• _Instructions for the task_: Write out exactly what each line says, starting with the first line below and ending on the one with "[button] (1135, 189)".

• _Information shown_:
....
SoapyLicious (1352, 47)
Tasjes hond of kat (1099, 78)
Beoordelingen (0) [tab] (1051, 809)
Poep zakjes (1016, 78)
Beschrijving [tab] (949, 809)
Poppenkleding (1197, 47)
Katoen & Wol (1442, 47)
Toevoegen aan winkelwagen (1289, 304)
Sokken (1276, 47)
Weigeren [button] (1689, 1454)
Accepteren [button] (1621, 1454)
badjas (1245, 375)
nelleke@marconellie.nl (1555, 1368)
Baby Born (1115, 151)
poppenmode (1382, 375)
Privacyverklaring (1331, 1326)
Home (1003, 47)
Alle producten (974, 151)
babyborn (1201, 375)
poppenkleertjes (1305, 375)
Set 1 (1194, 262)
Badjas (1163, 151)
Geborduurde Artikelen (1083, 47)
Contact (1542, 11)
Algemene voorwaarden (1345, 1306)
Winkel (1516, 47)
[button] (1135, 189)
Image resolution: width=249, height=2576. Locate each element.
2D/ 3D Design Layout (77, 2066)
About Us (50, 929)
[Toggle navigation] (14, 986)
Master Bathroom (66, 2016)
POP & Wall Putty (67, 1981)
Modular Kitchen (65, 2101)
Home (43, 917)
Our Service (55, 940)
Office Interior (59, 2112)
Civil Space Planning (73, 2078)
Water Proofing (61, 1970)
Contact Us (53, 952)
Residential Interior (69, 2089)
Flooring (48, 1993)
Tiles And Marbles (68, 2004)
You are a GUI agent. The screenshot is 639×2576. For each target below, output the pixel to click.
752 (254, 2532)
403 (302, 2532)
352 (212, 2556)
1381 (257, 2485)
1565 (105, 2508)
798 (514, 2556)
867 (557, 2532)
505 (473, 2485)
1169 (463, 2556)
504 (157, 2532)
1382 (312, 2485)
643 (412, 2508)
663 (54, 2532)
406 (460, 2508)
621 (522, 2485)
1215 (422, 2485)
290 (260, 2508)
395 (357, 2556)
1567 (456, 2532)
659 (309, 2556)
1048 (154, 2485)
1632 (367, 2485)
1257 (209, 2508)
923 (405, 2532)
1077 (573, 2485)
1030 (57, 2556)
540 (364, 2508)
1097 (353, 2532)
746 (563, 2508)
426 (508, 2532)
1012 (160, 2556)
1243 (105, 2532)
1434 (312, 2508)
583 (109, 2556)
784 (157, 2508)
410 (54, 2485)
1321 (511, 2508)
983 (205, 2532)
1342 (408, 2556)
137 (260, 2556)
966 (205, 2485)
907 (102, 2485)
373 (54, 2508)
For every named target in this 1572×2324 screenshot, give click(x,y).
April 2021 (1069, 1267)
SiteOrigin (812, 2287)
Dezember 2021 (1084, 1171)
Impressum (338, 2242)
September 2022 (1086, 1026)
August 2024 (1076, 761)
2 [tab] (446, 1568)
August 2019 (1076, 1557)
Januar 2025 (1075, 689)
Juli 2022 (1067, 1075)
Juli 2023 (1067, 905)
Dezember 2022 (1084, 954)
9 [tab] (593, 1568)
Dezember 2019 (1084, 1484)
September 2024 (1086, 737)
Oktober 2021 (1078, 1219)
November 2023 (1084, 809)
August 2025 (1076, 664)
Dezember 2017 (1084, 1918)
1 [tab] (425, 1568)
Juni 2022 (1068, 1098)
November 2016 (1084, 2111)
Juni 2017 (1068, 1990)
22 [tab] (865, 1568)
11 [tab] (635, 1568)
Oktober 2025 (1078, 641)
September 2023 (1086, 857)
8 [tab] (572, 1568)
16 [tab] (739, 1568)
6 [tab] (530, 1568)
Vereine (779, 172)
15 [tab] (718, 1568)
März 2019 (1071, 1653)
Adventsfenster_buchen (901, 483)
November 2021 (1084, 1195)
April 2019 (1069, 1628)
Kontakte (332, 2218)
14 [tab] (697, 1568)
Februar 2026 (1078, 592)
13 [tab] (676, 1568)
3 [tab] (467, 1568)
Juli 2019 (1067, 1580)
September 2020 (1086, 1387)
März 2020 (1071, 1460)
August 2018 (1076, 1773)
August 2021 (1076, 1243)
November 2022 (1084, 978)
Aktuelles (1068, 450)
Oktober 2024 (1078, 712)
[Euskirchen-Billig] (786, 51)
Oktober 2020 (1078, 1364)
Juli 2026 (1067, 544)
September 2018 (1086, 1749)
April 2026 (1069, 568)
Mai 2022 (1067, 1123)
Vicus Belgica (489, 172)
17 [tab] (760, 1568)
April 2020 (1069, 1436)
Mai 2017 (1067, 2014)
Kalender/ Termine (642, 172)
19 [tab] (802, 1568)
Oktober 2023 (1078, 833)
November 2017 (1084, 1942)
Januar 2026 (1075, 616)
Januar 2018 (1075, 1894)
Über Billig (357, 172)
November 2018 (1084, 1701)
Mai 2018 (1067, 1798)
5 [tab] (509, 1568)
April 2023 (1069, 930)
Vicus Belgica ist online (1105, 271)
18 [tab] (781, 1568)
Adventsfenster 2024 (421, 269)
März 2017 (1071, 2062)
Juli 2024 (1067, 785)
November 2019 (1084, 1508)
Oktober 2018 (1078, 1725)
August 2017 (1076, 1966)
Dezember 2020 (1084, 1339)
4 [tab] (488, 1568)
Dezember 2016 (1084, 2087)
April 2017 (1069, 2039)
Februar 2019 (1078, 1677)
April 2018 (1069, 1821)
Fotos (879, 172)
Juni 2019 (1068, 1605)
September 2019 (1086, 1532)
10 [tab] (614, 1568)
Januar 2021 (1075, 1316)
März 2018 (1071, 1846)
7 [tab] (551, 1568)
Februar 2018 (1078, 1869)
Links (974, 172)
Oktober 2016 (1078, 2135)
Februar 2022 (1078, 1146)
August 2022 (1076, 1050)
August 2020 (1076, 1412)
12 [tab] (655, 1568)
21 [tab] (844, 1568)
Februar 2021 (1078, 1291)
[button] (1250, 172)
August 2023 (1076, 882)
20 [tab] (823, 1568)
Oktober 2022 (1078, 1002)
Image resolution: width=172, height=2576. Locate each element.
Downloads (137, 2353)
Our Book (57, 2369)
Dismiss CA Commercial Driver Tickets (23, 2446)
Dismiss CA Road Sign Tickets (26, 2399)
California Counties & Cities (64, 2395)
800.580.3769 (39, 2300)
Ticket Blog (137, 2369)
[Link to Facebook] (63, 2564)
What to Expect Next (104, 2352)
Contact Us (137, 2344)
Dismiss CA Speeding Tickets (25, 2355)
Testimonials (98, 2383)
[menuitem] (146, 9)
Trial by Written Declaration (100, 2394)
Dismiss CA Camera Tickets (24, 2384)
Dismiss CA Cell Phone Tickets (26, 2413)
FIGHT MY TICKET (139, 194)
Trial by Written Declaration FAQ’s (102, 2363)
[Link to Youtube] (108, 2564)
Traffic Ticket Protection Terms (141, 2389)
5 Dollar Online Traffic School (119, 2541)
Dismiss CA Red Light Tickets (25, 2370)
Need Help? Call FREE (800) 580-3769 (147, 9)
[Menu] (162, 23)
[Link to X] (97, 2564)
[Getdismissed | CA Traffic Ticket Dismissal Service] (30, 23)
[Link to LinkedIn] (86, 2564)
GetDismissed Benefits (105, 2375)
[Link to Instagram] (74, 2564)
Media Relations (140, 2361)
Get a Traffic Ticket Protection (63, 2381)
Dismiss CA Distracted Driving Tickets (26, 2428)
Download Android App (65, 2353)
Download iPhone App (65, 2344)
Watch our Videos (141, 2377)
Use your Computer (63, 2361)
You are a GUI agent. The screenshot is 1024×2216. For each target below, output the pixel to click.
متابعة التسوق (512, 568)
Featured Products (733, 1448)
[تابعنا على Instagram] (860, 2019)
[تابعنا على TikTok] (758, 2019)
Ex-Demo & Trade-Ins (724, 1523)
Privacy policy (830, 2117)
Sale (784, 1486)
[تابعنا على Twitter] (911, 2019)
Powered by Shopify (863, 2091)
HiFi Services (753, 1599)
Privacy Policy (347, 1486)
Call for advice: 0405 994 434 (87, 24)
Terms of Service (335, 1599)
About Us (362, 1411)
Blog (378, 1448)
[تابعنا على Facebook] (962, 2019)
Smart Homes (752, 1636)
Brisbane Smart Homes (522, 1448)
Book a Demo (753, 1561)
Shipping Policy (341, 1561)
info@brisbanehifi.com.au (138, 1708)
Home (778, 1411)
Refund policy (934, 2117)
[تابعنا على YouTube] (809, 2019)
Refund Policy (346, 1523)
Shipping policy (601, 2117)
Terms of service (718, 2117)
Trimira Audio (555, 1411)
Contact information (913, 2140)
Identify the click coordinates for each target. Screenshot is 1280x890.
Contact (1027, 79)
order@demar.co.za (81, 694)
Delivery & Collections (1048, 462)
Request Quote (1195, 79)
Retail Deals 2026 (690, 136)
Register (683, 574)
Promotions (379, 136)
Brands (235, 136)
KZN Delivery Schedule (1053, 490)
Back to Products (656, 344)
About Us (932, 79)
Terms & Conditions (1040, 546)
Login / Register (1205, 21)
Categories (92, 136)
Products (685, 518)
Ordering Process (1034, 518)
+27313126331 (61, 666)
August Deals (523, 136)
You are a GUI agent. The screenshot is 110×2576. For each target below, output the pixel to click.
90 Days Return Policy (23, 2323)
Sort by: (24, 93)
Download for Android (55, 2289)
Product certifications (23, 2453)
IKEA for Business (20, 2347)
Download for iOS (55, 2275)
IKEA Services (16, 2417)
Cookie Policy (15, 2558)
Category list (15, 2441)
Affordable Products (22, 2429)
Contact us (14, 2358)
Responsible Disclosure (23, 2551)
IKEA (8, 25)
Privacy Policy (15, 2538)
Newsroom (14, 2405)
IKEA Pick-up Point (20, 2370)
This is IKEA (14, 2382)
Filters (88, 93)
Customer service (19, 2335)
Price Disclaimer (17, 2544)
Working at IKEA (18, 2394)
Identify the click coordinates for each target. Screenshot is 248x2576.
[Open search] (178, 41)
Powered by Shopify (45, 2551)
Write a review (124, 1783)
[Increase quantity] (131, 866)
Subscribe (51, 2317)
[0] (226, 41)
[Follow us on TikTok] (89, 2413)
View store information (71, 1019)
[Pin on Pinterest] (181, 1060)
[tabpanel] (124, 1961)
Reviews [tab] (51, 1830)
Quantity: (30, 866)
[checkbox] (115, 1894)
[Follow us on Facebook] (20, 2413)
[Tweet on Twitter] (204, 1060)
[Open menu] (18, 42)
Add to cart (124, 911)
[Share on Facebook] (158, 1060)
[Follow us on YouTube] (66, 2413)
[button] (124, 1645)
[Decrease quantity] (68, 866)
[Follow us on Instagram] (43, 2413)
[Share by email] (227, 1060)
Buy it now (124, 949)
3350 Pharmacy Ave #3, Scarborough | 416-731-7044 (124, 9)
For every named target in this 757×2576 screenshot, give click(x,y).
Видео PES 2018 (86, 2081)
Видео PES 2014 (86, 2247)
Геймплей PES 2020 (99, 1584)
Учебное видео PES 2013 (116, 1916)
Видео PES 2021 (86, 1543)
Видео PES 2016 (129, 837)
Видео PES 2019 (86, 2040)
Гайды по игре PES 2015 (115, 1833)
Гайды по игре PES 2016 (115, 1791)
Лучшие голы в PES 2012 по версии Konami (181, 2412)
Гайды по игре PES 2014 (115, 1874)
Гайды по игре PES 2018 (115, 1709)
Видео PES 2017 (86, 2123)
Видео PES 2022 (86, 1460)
....
• _Problem solution_:
SoapyLicious (1352, 47)
Tasjes hond of kat (1099, 78)
Beoordelingen (0) [tab] (1051, 809)
Poep zakjes (1016, 78)
Beschrijving [tab] (949, 809)
Poppenkleding (1197, 47)
Katoen & Wol (1442, 47)
Toevoegen aan winkelwagen (1289, 304)
Sokken (1276, 47)
Weigeren [button] (1689, 1454)
Accepteren [button] (1621, 1454)
badjas (1245, 375)
nelleke@marconellie.nl (1555, 1368)
Baby Born (1115, 151)
poppenmode (1382, 375)
Privacyverklaring (1331, 1326)
Home (1003, 47)
Alle producten (974, 151)
babyborn (1201, 375)
poppenkleertjes (1305, 375)
Set 1 (1194, 262)
Badjas (1163, 151)
Geborduurde Artikelen (1083, 47)
Contact (1542, 11)
Algemene voorwaarden (1345, 1306)
Winkel (1516, 47)
[button] (1135, 189)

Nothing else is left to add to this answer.